The 26-year-old political science researcher was on his way back from a dinner with UN Secretary General, Ban Ki Moon, in Los Angeles when the incident happened. He was on the phone to his uncle to tell him about the trip, when his conversation caused another passenger to look at him suspiciously and leave the plane.
Makhzoomi was questioned by airline staff who blamed him for causing the flight to be delayed, to which he responded: “It’s not me, this is what Islamophobia got this country into”. Makhzoomi claims that this comment prompted staff to call in the FBI.
He was also searched by police in the terminal, with half a dozen officers and a crowd of onlookers present. “This is not the way to treat a human being”, he told CNN
According to Makhzoomi, one of the airline staff who questioned him said, “Why are you talking in Arabic? You know the environment is very dangerous.” He believes initial suspicions arose in the passenger because of his use of Arabic phrases like “Inshallah” meaning God-willing, a commonly used phrase by Muslims.
Three agents from the Federal Bureau of Investigation (FBI) took him to a private room and questioned him about his family. They asked him questions about his father, an Iraqi diplomat who was killed by Saddam Hussein in 2002.
A spokeswoman for the FBI in Los Angeles, Ari Dekofsky, confirmed that agents responded to the airport that day but had found there to be no threat.
Makhzoomi is still waiting for an apology and an explanation for why he was removed from the flight. In a statement, Southwest Airlines said he was removed because of “potentially threatening comments made aboard our aircraft”, and added that it does not tolerate discrimination of any kind.
“We wouldn’t remove passengers from flights without a collaborative decision rooted in established procedures,” the company said. “We regret any less than positive experience onboard our aircraft.
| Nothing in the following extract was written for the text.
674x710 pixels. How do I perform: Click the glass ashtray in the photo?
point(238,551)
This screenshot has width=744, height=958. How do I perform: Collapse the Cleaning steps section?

We understand local law enforcement spoke with that passenger as the aircraft departed the gate. To respect the privacy of those involved, we will not publicly share any further specifics of the event.”
Spokesman for the Council on American-Islamic Relations, Ahmed Rehab, said: “We are tired of Muslim-looking passengers being removed from flights for the flimsiest reasons, under a cryptic claim of ‘security’”.
In the same month, a Muslim passenger wearing the hijab was removed from a Southwest Airlines flight in Chicago after she asked to sit next to the window. No explanation was offered for her removal and she was re-booked onto a later flight.